Lionels drei Wochen im Silicon Valley
Als einer der besten Informatik-Lernenden der Schweiz durfte Lionel Müller nach Kalifornien reisen. Zurück bei PostFinance erzählt er von Zeitdruck, bereichernden Begegnungen und dem Zusammenhalt in der Gruppe.
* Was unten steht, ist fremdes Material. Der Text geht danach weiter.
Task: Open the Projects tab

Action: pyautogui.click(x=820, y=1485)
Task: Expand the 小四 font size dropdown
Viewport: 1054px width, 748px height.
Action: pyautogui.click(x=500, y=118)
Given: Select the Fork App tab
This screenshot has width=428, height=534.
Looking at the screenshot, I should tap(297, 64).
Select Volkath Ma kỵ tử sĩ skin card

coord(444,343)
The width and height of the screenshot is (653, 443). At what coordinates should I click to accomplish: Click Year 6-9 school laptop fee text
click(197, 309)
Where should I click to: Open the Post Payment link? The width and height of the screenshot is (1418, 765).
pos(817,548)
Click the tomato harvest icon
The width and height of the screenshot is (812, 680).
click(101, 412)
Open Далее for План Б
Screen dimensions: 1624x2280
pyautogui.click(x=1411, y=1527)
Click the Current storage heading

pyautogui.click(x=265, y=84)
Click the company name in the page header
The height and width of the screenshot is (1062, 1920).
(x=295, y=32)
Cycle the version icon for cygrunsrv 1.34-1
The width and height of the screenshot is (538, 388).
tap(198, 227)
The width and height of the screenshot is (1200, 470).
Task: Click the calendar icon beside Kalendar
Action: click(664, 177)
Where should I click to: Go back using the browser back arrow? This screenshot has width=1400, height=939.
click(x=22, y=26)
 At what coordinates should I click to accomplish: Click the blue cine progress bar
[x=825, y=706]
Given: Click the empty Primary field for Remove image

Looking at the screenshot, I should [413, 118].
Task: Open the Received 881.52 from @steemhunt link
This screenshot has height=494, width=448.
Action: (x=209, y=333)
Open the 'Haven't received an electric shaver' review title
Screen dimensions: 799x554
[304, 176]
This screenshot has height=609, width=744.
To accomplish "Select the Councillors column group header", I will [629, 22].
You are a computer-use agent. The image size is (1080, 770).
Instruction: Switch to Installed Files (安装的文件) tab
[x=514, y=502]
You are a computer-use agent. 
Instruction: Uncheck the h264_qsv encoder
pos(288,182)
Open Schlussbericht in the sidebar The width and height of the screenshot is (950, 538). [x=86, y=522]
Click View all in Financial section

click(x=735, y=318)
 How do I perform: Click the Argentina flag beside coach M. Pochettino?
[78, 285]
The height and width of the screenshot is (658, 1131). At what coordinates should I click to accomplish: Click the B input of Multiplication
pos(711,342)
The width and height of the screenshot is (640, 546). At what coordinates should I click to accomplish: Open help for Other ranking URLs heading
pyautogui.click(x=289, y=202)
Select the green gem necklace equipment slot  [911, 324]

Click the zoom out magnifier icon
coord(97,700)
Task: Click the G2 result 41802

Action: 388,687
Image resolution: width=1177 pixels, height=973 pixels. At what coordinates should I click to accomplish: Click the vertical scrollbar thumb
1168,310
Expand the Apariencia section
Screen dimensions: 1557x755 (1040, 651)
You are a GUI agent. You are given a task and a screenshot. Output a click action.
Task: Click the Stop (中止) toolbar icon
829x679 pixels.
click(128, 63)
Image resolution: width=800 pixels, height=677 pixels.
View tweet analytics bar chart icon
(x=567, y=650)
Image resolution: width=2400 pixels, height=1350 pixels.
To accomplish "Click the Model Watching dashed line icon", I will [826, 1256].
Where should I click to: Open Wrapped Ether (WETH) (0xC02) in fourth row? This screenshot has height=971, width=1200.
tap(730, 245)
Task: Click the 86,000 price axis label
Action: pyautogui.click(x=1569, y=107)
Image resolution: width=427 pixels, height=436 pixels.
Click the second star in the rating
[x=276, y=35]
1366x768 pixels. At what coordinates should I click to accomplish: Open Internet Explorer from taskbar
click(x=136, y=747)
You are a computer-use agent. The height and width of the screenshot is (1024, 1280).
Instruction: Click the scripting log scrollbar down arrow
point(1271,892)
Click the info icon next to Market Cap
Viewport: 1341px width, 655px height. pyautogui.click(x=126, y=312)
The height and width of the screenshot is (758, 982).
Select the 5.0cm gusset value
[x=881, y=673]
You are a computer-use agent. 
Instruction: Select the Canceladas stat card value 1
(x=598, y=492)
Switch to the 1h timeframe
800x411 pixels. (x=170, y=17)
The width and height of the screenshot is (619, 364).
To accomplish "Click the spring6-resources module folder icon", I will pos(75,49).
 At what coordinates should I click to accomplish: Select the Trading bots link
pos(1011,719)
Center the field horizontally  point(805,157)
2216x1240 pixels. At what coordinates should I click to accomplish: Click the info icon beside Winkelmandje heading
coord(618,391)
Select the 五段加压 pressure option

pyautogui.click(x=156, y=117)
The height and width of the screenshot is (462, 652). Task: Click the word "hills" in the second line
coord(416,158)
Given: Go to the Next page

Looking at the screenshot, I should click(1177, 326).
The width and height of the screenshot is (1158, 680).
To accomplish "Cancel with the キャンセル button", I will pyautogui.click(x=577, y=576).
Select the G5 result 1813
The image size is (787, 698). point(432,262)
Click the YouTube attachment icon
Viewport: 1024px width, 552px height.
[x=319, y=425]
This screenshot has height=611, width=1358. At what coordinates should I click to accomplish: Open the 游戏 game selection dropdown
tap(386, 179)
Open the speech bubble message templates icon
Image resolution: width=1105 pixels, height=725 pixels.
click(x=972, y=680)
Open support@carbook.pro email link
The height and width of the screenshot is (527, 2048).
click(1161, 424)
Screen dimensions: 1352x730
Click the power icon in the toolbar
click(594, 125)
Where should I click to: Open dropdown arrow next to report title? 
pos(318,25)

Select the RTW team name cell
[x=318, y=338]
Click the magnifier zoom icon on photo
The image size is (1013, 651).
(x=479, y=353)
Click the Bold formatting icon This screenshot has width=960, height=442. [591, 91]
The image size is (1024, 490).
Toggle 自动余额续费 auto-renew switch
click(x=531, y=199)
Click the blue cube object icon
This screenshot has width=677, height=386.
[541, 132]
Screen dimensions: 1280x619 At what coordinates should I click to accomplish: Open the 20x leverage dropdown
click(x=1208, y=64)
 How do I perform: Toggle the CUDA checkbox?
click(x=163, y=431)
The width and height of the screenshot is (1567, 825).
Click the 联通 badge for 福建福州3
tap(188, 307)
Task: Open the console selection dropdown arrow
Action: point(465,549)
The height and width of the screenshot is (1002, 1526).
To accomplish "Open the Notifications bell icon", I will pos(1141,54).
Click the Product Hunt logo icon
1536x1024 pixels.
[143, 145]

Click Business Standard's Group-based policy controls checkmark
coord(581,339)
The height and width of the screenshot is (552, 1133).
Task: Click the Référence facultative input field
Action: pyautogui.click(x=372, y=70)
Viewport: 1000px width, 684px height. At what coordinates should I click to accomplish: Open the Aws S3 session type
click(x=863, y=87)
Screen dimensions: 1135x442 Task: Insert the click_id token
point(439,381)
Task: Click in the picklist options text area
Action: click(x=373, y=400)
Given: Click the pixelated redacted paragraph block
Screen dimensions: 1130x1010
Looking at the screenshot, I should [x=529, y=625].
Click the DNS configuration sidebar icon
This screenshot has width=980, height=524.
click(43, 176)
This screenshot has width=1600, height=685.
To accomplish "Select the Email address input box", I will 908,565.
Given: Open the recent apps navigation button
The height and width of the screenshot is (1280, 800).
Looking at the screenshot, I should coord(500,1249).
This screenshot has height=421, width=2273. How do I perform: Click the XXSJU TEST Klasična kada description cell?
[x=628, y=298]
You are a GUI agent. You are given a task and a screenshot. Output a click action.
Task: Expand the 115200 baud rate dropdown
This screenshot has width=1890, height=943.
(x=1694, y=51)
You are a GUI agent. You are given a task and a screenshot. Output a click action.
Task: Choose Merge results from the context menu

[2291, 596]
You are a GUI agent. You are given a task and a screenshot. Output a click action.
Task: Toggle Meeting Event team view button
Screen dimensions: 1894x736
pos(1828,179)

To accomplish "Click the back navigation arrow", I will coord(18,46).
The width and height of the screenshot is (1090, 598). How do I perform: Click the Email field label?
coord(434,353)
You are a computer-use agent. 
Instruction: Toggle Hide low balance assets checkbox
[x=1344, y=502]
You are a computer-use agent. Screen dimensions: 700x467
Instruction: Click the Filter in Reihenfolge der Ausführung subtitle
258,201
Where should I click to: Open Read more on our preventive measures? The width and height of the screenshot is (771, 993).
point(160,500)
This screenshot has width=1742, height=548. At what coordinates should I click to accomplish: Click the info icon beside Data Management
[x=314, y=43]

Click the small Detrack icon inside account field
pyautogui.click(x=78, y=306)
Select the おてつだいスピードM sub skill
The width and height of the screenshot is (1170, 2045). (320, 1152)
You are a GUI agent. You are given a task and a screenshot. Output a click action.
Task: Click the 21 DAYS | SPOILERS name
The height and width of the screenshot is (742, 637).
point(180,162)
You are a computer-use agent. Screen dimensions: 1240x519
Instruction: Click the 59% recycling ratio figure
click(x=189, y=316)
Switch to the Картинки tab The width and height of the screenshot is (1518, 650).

- Die Schweizerische PostLesezeit 4 Minuten

Lionel Müller
Lionel Müller ist zurück in der gelben Welt – bei PostFinance in Bern, wo er seine Informatik-Lehre macht. Wenige Tage zuvor hat er noch 9352 Kilometer entfernt an einer Applikation gefeilt. Denn Lionel war – zusammen mit 29 weiteren Schweizer Informatik-Lernenden mit Bestnoten – zu einem dreiwöchigen Berufspraktikum in Kalifornien eingeladen worden. Dieses wurde durch die Organisation Exchange Pro organisiert und durch Movetia, die nationale Agentur zur Förderung von Austausch und Mobilität im Bildungsbereich, mitfinanziert. Die Post beteiligte sich an den Teilnahmekosten von Lionel. Die Lernenden bearbeiteten in Gruppen je einen Kundenfall. Dabei standen sie miteinander in einem spielerischen Wettbewerb. Lionels Gruppe entwickelte eine App für einen Velo-Hersteller: «Die App hilft einem dabei, die Bewegungen auf dem Velo aufzuzeichnen, dieses besser einzustellen und dadurch zum Beispiel Schmerzen in den Knien zu vermeiden», so Lionel.

Mit Rückschlägen klarkommen
«Der Zusammenhalt in unserer Gruppe war sehr gut. Wir machten alles gemeinsam – entweder arbeiteten alle oder niemand.» In der ersten Woche wurde das Kundenbedürfnis besprochen, in der zweiten ein Prototyp technisch umgesetzt, in der dritten die Lösung verfeinert. Die Lernenden brachten unterschiedliche Stärken mit und teilten die Aufgaben beim Entwickeln der App entsprechend auf. Lionel übernahm vor allem den Designteil. «Ich konnte jedoch meine gesamten Erfahrungen aus der Basisausbildung bei der Post einbringen, vom Entwurf bis zur Programmierung der App. Und auch die Erfahrungen zu Teamarbeit auf Augenhöhe.» Anfangs achteten die Jugendlichen noch auf genügend Erholung – beim Sport, am Strand oder bei einem feinen Essen. Gegen Ende des Aufenthalts aber sassen sie von frühmorgens bis spätabends im 22. Stock eines Büroturms. «Der Zeitdruck war enorm», nennt Lionel eine der grössten Herausforderungen. Er und sein Team mussten auch ab und zu mit Rückschlägen klarkommen. «Wenn die Stimmung mal schlechter war, gab es zum Glück immer jemanden in unserer Gruppe, der einen kühlen Kopf bewahrte und die anderen wieder motivierte.»